Cela implique ensuite de préciser quels objectifs de soutenabilité il importe de respecter et comment ils le seront. Deux contraintes dominent aujourd’hui l’horizon : l’une, environne-mentale, a trait notamment à nos émissions de gaz à effet de serre ; l’autre, financière, tient au niveau de notre dette publique. Dans un cas comme dans l’autre, le mot d’ordre est le même : découplage. Si nous voulons prendre notre part à la préservation du climat, la croissance de demain devra s’accompagner d’une réduction massive des émissions en même temps que de progrès vers la transition énergétique. Si nous ne voulons pas nous mettre à la merci des marchés financiers, elle devra aussi s’inscrire dans une trajectoire de désendettement public. Respecter simultanément ces deux contraintes exigera des choix des dans les priorités publiques et privées et une cohérence au fil du temps qui, en ces domaines, a régulièrement fait défaut jusque-là.

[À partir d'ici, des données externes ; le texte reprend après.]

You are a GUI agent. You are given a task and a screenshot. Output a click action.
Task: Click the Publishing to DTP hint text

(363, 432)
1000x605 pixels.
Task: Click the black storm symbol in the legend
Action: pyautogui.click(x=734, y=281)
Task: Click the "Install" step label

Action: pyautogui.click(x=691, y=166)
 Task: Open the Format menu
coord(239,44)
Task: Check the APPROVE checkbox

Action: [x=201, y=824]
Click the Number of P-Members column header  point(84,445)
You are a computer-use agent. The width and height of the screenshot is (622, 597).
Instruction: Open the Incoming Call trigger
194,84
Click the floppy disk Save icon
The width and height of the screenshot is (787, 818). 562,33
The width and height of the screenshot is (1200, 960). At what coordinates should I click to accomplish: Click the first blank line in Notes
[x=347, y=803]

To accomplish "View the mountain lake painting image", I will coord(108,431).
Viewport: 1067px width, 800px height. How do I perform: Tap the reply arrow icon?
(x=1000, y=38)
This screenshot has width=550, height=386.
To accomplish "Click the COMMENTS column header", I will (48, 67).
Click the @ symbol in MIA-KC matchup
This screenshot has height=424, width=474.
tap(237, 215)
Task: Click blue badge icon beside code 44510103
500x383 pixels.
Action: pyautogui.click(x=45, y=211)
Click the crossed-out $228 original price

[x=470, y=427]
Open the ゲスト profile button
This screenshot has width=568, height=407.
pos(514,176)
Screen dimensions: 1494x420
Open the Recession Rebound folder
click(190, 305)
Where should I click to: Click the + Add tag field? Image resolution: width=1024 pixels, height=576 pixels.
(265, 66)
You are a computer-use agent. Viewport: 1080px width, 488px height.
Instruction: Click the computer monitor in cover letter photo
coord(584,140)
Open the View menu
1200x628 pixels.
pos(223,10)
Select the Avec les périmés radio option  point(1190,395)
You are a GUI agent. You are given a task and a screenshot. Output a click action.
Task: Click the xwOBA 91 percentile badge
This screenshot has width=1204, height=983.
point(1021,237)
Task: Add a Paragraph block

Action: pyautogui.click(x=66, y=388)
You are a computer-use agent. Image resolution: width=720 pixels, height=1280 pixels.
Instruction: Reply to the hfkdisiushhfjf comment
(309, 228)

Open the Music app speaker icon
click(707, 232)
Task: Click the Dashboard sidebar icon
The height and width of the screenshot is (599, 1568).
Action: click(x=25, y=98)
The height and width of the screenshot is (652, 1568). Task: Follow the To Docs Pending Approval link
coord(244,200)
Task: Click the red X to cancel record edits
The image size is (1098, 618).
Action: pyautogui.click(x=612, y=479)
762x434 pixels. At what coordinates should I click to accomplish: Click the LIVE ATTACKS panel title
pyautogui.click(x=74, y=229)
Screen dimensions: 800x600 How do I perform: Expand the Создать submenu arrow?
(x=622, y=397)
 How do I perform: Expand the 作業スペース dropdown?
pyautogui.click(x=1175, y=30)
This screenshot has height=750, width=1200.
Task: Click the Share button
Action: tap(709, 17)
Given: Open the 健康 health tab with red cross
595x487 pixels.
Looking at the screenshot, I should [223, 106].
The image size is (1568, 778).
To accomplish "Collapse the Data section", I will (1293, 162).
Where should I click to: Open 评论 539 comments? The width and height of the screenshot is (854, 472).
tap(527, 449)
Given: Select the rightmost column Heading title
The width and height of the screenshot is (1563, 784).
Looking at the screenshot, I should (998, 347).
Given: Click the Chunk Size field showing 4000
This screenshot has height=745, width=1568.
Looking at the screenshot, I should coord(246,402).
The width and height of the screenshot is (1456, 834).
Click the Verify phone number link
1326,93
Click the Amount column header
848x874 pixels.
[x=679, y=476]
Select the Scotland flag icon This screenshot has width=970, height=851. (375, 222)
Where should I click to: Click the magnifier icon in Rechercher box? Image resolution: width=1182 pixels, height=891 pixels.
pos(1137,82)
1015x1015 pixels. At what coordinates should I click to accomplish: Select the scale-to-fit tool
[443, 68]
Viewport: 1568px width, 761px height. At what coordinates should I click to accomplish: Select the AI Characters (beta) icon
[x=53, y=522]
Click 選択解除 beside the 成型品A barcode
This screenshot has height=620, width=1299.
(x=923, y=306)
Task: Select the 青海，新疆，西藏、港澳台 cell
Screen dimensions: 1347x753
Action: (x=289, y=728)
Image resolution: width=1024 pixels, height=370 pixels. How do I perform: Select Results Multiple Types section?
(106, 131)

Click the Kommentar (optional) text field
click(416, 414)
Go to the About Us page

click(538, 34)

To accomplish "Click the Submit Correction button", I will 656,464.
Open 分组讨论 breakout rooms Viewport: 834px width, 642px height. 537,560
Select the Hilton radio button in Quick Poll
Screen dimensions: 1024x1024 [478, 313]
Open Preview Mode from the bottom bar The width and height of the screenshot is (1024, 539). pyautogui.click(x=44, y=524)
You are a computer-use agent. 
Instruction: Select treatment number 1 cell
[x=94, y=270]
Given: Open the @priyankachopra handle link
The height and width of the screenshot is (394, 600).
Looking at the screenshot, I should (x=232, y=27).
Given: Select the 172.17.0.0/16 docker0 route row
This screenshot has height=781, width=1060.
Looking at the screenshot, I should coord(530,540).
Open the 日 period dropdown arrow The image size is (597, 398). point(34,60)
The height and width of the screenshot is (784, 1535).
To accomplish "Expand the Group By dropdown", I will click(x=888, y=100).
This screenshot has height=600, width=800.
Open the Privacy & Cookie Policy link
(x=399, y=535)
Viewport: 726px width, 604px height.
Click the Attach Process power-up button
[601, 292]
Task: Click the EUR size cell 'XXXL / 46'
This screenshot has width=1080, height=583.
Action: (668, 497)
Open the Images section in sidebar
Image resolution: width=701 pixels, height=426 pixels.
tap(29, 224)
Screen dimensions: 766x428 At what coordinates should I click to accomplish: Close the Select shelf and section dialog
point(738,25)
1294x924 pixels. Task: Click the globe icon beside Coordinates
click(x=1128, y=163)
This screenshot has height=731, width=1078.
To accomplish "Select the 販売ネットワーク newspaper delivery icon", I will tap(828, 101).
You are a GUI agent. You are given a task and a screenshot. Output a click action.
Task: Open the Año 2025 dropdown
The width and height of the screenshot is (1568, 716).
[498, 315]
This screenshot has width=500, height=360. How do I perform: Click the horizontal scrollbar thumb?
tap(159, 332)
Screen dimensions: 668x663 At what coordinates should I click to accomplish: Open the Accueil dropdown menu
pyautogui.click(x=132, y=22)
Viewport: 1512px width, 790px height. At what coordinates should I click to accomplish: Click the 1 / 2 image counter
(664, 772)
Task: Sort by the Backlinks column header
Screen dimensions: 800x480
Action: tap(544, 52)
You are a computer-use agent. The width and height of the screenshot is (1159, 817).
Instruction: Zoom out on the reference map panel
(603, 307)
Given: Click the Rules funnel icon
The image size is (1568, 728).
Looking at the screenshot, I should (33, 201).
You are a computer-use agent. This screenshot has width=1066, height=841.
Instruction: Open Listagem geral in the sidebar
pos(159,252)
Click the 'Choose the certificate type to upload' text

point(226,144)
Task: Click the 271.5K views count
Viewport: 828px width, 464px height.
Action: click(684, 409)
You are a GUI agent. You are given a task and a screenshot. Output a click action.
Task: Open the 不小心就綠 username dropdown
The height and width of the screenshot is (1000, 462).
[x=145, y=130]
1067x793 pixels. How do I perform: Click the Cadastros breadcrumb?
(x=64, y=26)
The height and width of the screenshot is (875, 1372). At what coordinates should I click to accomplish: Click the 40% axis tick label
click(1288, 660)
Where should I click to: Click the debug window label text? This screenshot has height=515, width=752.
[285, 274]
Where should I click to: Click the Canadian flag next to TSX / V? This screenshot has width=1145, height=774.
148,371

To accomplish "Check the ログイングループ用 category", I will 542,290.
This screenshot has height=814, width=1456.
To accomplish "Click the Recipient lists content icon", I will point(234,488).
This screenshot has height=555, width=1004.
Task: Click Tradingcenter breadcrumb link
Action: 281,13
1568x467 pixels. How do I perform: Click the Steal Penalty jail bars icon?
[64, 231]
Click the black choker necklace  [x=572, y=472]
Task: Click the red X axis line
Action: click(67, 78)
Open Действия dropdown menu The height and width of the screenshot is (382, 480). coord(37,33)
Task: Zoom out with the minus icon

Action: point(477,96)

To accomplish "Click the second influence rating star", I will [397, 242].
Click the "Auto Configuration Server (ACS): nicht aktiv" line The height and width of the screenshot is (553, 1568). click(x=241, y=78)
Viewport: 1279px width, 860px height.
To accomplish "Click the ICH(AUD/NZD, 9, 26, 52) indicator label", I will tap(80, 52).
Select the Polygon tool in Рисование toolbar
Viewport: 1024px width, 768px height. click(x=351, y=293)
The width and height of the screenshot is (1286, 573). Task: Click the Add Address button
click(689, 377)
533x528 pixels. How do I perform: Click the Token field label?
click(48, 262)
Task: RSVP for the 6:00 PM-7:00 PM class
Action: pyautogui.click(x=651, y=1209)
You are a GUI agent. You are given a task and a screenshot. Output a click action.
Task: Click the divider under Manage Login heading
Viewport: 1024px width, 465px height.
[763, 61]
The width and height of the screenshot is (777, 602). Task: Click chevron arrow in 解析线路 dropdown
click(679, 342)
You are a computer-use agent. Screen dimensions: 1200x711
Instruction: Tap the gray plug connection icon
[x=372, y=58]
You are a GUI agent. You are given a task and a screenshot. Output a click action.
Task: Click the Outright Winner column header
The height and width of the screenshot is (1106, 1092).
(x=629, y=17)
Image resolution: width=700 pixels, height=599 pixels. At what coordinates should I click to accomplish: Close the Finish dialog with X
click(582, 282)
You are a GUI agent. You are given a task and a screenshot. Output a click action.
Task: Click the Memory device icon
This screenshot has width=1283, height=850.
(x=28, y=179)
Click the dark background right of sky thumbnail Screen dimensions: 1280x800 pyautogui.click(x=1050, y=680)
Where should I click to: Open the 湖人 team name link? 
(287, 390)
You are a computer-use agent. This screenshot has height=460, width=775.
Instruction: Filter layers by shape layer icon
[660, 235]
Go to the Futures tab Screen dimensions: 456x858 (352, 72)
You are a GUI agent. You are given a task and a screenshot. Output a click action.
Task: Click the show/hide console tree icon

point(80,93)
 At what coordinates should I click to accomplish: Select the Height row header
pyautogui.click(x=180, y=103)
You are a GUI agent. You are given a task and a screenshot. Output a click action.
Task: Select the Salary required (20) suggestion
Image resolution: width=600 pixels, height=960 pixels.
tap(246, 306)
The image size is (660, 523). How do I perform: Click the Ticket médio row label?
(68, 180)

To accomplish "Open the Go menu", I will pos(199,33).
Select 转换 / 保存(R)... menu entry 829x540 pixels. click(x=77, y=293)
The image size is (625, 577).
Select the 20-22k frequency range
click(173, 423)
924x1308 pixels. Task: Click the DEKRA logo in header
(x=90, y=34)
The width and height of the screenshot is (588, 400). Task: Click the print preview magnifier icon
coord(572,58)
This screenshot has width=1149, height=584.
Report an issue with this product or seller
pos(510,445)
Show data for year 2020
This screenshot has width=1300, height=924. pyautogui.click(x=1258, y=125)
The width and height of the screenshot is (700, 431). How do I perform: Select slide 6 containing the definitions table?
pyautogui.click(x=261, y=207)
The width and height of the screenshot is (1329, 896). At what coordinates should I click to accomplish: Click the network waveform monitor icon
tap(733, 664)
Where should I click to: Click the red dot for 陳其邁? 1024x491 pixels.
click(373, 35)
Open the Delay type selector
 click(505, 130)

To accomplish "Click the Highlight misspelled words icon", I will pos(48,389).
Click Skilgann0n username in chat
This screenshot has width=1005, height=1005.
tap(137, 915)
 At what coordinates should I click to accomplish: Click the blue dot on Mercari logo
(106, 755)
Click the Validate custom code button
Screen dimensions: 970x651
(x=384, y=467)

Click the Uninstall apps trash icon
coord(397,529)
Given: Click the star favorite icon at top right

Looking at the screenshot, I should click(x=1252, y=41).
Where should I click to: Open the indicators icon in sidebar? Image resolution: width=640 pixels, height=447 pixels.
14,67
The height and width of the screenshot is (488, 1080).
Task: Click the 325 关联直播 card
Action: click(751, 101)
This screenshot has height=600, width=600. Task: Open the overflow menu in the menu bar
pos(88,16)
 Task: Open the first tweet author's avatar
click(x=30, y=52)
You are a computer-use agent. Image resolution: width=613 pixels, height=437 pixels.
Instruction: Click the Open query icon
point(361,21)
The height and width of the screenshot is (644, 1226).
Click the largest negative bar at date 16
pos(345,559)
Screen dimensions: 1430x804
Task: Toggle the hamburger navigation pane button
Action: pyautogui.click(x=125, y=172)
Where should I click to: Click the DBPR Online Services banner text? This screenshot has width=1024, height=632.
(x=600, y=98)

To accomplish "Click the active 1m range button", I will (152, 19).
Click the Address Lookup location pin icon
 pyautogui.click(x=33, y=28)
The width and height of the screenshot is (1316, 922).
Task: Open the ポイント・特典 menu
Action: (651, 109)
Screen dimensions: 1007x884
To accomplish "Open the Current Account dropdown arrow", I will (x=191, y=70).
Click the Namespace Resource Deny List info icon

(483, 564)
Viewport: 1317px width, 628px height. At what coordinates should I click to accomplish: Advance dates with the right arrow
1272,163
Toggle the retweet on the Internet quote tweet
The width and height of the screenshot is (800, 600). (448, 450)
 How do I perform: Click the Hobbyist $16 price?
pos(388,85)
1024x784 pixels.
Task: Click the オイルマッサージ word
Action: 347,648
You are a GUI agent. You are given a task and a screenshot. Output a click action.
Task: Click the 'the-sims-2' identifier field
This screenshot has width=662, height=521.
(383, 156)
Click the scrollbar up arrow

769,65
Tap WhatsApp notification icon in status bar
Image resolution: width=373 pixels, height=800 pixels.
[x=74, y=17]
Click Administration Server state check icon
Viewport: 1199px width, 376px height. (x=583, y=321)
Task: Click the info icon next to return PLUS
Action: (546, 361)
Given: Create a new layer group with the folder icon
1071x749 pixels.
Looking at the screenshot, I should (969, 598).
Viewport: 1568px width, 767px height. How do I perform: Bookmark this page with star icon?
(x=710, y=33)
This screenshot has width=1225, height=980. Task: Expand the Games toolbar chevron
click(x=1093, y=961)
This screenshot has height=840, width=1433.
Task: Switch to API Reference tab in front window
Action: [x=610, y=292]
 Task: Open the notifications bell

Cela implique encore de construire les médiations territoriales qui permettront d’assurer la diffusion des bénéfices de la croissance au-delà du seul périmètre des aires urbaines dynamiques. La France ne peut ni se permettre de brider l’essor de métropoles qui, lorsqu’elles créent de la densité, sont source d’efficacité environnementale en même temps qu’économique et financière, ni laisser à l’abandon le reste de son territoire. Elle ne peut pas compter sur la seule redistribution fiscale et sociale pour assurer une répartition des fruits de la croissance entre les individus et les territoires. C’est donc régionalement qu’il faudra construire les médiations permettant de tirer parti du dynamisme des grandes villes. Il faudra pour cela rapprocher la carte administrative de la carte économique du pays, afin que chaque région puisse s’appuyer sur un pôle d’entraînement économique.

Recréer un consensus autour de la croissance suppose enfin de ne plus tenir le PIB pour la jauge exclusive des performances économiques. Comme cela a été indiqué au chapitre 2, il ne peut plus servir de variable exclusive de pilotage.